Assigned task
Your task is to copy every line of the entries that holds the word "Open".

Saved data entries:
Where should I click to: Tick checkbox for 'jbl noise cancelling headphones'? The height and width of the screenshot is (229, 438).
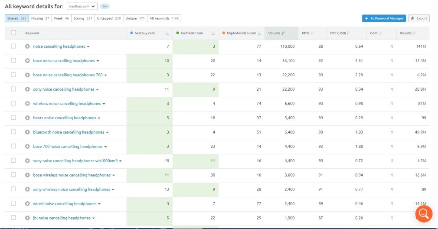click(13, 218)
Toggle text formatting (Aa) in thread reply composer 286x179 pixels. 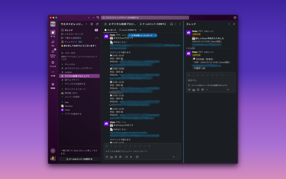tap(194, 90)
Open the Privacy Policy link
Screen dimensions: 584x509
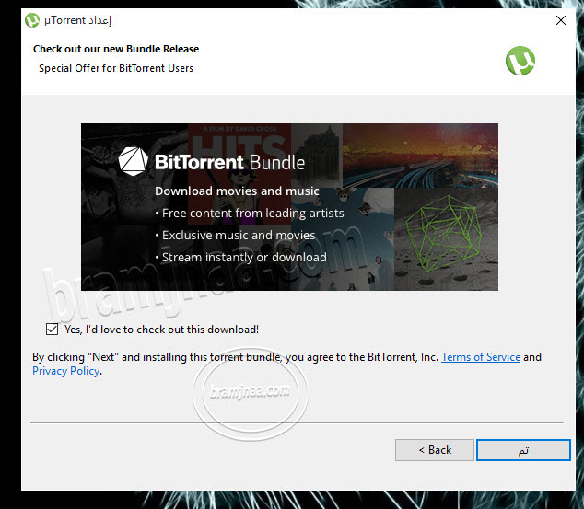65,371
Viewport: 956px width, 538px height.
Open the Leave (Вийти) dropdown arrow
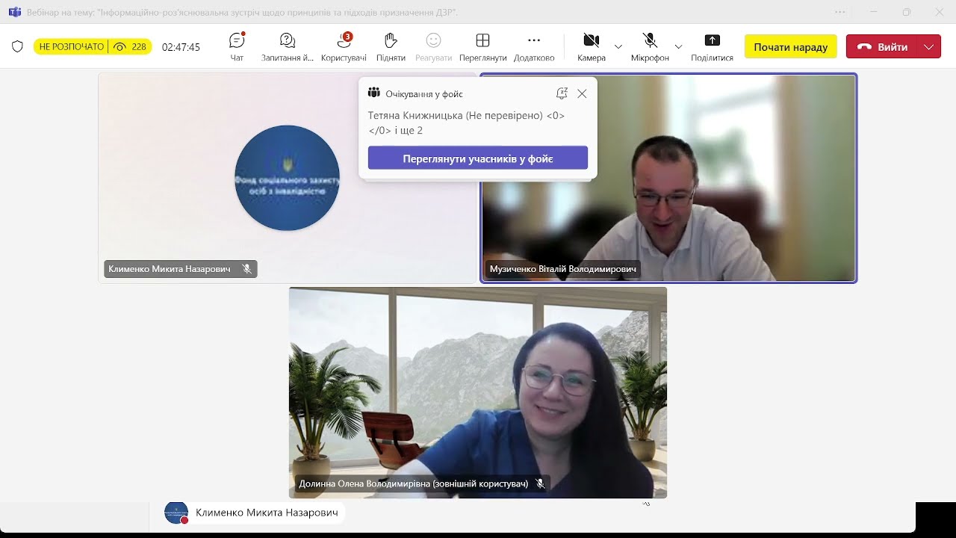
...
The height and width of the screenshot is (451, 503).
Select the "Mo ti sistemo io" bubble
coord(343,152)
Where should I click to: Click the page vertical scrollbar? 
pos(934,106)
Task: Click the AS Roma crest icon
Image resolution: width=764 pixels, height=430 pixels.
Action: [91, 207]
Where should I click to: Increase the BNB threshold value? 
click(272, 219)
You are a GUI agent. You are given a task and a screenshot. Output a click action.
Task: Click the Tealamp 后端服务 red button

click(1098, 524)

Output for this task
Open the Privacy Policy link
Open the Leave (Вийти) dropdown arrow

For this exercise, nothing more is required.